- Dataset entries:

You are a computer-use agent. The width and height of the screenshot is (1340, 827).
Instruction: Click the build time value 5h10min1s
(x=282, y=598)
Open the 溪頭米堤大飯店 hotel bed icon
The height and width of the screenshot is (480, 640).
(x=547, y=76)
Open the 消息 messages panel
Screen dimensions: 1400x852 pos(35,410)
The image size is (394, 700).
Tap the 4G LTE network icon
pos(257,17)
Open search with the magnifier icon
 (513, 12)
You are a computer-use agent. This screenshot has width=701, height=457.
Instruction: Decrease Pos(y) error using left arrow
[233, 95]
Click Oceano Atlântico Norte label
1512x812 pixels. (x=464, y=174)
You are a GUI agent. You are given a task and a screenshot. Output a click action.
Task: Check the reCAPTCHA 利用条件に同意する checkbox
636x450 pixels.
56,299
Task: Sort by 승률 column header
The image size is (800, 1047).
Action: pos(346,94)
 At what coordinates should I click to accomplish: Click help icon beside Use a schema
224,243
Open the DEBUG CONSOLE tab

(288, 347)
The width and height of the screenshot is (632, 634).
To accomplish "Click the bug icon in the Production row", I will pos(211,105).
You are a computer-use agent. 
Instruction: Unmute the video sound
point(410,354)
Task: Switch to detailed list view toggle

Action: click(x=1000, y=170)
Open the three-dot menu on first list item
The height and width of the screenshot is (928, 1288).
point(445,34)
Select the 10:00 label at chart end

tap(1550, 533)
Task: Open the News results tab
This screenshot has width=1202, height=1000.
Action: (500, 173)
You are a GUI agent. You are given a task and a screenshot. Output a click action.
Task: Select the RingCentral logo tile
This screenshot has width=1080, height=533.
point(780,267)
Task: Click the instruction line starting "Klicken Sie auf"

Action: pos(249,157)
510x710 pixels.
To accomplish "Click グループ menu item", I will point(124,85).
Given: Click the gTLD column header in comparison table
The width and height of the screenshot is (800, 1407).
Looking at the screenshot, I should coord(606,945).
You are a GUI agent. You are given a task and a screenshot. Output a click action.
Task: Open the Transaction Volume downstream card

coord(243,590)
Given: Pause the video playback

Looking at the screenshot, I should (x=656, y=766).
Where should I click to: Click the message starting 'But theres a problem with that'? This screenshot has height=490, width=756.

- Your goal:
Please write out the lines that run from the one with "Given: Click the" to the end of the records, both included, exactly as they appear.

- Exercise answer:
Given: Click the gTLD column header in comparison table
The width and height of the screenshot is (800, 1407).
Looking at the screenshot, I should coord(606,945).
You are a GUI agent. You are given a task and a screenshot. Output a click action.
Task: Open the Transaction Volume downstream card

coord(243,590)
Given: Pause the video playback

Looking at the screenshot, I should (x=656, y=766).
Where should I click to: Click the message starting 'But theres a problem with that'? This screenshot has height=490, width=756.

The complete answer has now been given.